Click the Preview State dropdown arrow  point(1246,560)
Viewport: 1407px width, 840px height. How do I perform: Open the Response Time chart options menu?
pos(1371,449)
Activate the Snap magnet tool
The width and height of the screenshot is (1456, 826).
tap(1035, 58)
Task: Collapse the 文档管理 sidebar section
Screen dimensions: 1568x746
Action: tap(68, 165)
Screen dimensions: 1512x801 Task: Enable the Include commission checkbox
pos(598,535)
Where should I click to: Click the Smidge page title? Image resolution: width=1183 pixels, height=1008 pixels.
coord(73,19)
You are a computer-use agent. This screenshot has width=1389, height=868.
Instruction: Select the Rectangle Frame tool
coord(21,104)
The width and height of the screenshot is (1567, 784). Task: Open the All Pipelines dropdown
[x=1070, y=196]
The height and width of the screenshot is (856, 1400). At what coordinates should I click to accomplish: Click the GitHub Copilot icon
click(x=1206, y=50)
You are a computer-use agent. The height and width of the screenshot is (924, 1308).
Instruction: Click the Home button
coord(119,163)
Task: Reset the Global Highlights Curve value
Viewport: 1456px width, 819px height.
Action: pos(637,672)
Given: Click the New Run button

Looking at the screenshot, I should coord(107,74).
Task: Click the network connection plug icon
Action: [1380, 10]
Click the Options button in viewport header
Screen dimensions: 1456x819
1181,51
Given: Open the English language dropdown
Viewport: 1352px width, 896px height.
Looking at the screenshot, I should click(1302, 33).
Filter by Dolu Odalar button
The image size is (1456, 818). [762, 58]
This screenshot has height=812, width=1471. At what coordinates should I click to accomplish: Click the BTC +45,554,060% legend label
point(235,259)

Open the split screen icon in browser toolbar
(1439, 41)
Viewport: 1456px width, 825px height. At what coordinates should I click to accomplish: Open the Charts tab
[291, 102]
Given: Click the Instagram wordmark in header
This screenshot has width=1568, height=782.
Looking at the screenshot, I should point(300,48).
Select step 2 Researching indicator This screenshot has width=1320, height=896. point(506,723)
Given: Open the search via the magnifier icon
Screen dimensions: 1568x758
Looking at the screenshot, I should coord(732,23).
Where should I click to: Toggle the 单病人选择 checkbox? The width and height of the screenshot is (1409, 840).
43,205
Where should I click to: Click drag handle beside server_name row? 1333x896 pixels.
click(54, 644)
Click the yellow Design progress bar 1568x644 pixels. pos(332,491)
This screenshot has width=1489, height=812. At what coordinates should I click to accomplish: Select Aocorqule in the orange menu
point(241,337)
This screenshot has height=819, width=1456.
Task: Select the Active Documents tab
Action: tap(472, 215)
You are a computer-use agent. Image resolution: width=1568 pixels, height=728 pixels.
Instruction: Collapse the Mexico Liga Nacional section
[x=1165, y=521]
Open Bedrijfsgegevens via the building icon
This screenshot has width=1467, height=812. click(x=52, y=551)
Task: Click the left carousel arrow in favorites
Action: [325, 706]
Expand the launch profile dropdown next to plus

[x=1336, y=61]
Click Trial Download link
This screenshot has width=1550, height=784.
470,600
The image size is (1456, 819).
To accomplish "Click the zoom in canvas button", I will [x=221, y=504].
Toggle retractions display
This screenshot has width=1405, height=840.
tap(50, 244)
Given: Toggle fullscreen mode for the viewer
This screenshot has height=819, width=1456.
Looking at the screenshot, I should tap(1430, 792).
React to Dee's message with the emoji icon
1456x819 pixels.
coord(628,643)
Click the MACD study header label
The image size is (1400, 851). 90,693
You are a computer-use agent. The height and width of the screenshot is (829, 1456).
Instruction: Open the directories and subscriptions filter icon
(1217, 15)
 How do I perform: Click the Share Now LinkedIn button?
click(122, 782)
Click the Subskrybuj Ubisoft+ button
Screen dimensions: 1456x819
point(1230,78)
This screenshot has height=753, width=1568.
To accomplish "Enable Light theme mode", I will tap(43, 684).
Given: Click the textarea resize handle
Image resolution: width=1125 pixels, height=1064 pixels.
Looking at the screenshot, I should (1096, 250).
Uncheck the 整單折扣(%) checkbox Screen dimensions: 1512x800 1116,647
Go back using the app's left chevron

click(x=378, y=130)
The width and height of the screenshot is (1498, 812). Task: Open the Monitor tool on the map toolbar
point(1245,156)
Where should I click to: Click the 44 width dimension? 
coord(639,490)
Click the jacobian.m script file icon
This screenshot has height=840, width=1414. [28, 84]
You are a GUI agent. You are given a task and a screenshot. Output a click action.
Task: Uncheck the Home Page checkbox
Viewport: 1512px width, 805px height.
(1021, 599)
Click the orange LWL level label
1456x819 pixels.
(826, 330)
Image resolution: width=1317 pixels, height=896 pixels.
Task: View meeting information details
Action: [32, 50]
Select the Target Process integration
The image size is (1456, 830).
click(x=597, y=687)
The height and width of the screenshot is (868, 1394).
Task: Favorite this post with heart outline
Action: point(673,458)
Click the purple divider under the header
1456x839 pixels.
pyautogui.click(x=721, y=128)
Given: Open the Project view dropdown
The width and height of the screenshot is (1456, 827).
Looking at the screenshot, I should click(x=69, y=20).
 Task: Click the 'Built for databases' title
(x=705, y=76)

▬▬▬

**AIM OF THE TASK:** Copy out each line of the data in which the word "will" appears.

**OUTPUT FOR THIS EXERCISE:**
To accomplish "Click the zoom in canvas button", I will [x=221, y=504].
To accomplish "Enable Light theme mode", I will tap(43, 684).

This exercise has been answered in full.